Target position records
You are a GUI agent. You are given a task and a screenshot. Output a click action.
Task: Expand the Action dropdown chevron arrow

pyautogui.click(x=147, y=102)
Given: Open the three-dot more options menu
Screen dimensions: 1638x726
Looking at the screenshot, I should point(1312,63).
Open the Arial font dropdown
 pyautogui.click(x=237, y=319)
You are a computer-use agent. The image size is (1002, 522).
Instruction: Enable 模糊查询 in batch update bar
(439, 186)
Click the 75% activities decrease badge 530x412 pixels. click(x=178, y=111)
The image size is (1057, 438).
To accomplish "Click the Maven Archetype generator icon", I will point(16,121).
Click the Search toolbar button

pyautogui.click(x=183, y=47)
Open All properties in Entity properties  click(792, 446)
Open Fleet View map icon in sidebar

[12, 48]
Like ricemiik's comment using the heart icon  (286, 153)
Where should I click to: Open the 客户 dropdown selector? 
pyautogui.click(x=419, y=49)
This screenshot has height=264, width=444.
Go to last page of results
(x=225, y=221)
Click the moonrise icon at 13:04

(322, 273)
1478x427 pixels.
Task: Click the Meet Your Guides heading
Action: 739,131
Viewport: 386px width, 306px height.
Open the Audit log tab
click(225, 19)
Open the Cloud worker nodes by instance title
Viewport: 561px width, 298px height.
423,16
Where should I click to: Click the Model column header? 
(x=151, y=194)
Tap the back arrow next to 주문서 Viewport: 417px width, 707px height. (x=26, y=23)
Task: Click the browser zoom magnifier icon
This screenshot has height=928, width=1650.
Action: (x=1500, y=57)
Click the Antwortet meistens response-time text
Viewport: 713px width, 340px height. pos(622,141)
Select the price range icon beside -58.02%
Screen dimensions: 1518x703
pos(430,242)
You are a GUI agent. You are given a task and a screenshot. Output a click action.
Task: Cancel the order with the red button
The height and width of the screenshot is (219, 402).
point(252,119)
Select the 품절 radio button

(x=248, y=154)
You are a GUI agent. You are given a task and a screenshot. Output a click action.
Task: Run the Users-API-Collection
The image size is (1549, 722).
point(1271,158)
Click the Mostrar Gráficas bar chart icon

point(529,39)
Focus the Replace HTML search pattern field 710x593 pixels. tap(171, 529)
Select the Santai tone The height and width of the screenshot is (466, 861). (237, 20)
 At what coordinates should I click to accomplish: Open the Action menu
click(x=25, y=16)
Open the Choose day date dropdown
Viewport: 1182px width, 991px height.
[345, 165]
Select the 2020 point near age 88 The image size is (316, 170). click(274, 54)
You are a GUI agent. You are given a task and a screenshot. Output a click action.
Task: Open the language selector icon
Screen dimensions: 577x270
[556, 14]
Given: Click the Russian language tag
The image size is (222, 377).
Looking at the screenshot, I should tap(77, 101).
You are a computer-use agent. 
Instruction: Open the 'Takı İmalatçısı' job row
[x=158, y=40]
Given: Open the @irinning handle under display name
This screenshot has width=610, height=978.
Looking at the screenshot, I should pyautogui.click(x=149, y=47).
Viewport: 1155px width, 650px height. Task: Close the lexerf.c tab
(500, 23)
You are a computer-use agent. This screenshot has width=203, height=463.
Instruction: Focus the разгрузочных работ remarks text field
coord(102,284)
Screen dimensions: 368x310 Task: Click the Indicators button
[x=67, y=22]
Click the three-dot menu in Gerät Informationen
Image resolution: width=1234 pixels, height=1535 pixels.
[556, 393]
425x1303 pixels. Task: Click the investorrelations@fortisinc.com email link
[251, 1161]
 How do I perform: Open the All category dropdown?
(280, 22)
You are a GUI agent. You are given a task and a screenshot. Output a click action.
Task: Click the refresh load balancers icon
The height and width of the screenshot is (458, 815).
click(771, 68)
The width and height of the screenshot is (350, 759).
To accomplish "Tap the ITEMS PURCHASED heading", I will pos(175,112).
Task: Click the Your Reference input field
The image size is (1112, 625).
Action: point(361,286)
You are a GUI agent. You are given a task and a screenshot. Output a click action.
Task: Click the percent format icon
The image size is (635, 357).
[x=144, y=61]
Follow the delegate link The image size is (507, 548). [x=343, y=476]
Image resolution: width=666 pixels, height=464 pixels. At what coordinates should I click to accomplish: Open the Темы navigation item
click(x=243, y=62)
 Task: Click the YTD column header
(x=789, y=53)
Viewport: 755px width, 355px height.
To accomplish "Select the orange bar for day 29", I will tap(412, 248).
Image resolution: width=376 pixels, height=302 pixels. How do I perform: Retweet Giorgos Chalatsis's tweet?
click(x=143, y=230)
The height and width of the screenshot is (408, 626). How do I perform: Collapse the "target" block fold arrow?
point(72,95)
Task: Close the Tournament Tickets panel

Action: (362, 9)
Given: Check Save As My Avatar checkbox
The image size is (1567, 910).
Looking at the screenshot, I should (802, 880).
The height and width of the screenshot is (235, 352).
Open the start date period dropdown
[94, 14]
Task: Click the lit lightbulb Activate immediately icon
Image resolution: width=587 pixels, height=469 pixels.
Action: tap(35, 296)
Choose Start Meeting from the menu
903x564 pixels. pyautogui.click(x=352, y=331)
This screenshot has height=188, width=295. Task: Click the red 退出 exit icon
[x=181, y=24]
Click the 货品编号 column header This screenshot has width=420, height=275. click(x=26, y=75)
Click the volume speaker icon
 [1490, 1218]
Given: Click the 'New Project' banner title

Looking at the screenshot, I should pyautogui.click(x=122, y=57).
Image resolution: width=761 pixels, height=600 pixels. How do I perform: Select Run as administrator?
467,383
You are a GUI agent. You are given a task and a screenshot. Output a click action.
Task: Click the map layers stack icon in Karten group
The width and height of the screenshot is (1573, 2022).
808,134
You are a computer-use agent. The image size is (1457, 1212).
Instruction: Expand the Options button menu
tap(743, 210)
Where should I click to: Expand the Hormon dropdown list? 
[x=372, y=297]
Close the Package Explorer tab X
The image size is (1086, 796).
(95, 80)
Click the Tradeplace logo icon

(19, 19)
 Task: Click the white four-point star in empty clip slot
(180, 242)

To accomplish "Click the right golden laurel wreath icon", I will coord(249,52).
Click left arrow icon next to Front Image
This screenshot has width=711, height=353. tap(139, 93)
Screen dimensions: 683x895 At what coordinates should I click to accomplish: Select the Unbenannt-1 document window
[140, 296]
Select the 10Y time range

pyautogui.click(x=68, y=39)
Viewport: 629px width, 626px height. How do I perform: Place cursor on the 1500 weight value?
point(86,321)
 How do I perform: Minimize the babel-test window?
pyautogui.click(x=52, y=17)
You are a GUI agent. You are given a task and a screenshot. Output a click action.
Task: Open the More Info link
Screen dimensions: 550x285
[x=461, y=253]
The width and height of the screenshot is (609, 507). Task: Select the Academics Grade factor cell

=== Written exercise ===
Reproduce all of the data above word for word, keeping every line in its original order.

=== Result for this task ===
You are a GUI agent. You are given a task and a screenshot. Output a click action.
Task: Expand the Action dropdown chevron arrow

pyautogui.click(x=147, y=102)
Given: Open the three-dot more options menu
Screen dimensions: 1638x726
Looking at the screenshot, I should point(1312,63).
Open the Arial font dropdown
 pyautogui.click(x=237, y=319)
You are a computer-use agent. The image size is (1002, 522).
Instruction: Enable 模糊查询 in batch update bar
(439, 186)
Click the 75% activities decrease badge 530x412 pixels. click(x=178, y=111)
The image size is (1057, 438).
To accomplish "Click the Maven Archetype generator icon", I will point(16,121).
Click the Search toolbar button

pyautogui.click(x=183, y=47)
Open All properties in Entity properties  click(792, 446)
Open Fleet View map icon in sidebar

[12, 48]
Like ricemiik's comment using the heart icon  (286, 153)
Where should I click to: Open the 客户 dropdown selector? 
pyautogui.click(x=419, y=49)
This screenshot has height=264, width=444.
Go to last page of results
(x=225, y=221)
Click the moonrise icon at 13:04

(322, 273)
1478x427 pixels.
Task: Click the Meet Your Guides heading
Action: 739,131
Viewport: 386px width, 306px height.
Open the Audit log tab
click(225, 19)
Open the Cloud worker nodes by instance title
Viewport: 561px width, 298px height.
423,16
Where should I click to: Click the Model column header? 
(x=151, y=194)
Tap the back arrow next to 주문서 Viewport: 417px width, 707px height. (x=26, y=23)
Task: Click the browser zoom magnifier icon
This screenshot has height=928, width=1650.
Action: (x=1500, y=57)
Click the Antwortet meistens response-time text
Viewport: 713px width, 340px height. pos(622,141)
Select the price range icon beside -58.02%
Screen dimensions: 1518x703
pos(430,242)
You are a GUI agent. You are given a task and a screenshot. Output a click action.
Task: Cancel the order with the red button
The height and width of the screenshot is (219, 402).
point(252,119)
Select the 품절 radio button

(x=248, y=154)
You are a GUI agent. You are given a task and a screenshot. Output a click action.
Task: Run the Users-API-Collection
The image size is (1549, 722).
point(1271,158)
Click the Mostrar Gráficas bar chart icon

point(529,39)
Focus the Replace HTML search pattern field 710x593 pixels. tap(171, 529)
Select the Santai tone The height and width of the screenshot is (466, 861). (237, 20)
 At what coordinates should I click to accomplish: Open the Action menu
click(x=25, y=16)
Open the Choose day date dropdown
Viewport: 1182px width, 991px height.
[345, 165]
Select the 2020 point near age 88 The image size is (316, 170). click(274, 54)
You are a GUI agent. You are given a task and a screenshot. Output a click action.
Task: Open the language selector icon
Screen dimensions: 577x270
[556, 14]
Given: Click the Russian language tag
The image size is (222, 377).
Looking at the screenshot, I should tap(77, 101).
You are a computer-use agent. 
Instruction: Open the 'Takı İmalatçısı' job row
[x=158, y=40]
Given: Open the @irinning handle under display name
This screenshot has width=610, height=978.
Looking at the screenshot, I should pyautogui.click(x=149, y=47).
Viewport: 1155px width, 650px height. Task: Close the lexerf.c tab
(500, 23)
You are a computer-use agent. This screenshot has width=203, height=463.
Instruction: Focus the разгрузочных работ remarks text field
coord(102,284)
Screen dimensions: 368x310 Task: Click the Indicators button
[x=67, y=22]
Click the three-dot menu in Gerät Informationen
Image resolution: width=1234 pixels, height=1535 pixels.
[556, 393]
425x1303 pixels. Task: Click the investorrelations@fortisinc.com email link
[251, 1161]
 How do I perform: Open the All category dropdown?
(280, 22)
You are a GUI agent. You are given a task and a screenshot. Output a click action.
Task: Click the refresh load balancers icon
The height and width of the screenshot is (458, 815).
click(771, 68)
The width and height of the screenshot is (350, 759).
To accomplish "Tap the ITEMS PURCHASED heading", I will pos(175,112).
Task: Click the Your Reference input field
The image size is (1112, 625).
Action: point(361,286)
You are a GUI agent. You are given a task and a screenshot. Output a click action.
Task: Click the percent format icon
The image size is (635, 357).
[x=144, y=61]
Follow the delegate link The image size is (507, 548). [x=343, y=476]
Image resolution: width=666 pixels, height=464 pixels. At what coordinates should I click to accomplish: Open the Темы navigation item
click(x=243, y=62)
 Task: Click the YTD column header
(x=789, y=53)
Viewport: 755px width, 355px height.
To accomplish "Select the orange bar for day 29", I will tap(412, 248).
Image resolution: width=376 pixels, height=302 pixels. How do I perform: Retweet Giorgos Chalatsis's tweet?
click(x=143, y=230)
The height and width of the screenshot is (408, 626). How do I perform: Collapse the "target" block fold arrow?
point(72,95)
Task: Close the Tournament Tickets panel

Action: (362, 9)
Given: Check Save As My Avatar checkbox
The image size is (1567, 910).
Looking at the screenshot, I should (802, 880).
The height and width of the screenshot is (235, 352).
Open the start date period dropdown
[94, 14]
Task: Click the lit lightbulb Activate immediately icon
Image resolution: width=587 pixels, height=469 pixels.
Action: tap(35, 296)
Choose Start Meeting from the menu
903x564 pixels. pyautogui.click(x=352, y=331)
This screenshot has height=188, width=295. Task: Click the red 退出 exit icon
[x=181, y=24]
Click the 货品编号 column header This screenshot has width=420, height=275. click(x=26, y=75)
Click the volume speaker icon
 [1490, 1218]
Given: Click the 'New Project' banner title

Looking at the screenshot, I should pyautogui.click(x=122, y=57).
Image resolution: width=761 pixels, height=600 pixels. How do I perform: Select Run as administrator?
467,383
You are a GUI agent. You are given a task and a screenshot. Output a click action.
Task: Click the map layers stack icon in Karten group
The width and height of the screenshot is (1573, 2022).
808,134
You are a computer-use agent. The image size is (1457, 1212).
Instruction: Expand the Options button menu
tap(743, 210)
Where should I click to: Expand the Hormon dropdown list? 
[x=372, y=297]
Close the Package Explorer tab X
The image size is (1086, 796).
(95, 80)
Click the Tradeplace logo icon

(19, 19)
 Task: Click the white four-point star in empty clip slot
(180, 242)

To accomplish "Click the right golden laurel wreath icon", I will coord(249,52).
Click left arrow icon next to Front Image
This screenshot has width=711, height=353. tap(139, 93)
Screen dimensions: 683x895 At what coordinates should I click to accomplish: Select the Unbenannt-1 document window
[140, 296]
Select the 10Y time range

pyautogui.click(x=68, y=39)
Viewport: 629px width, 626px height. How do I perform: Place cursor on the 1500 weight value?
point(86,321)
 How do I perform: Minimize the babel-test window?
pyautogui.click(x=52, y=17)
You are a GUI agent. You are given a task and a screenshot. Output a click action.
Task: Open the More Info link
Screen dimensions: 550x285
[x=461, y=253]
The width and height of the screenshot is (609, 507). Task: Select the Academics Grade factor cell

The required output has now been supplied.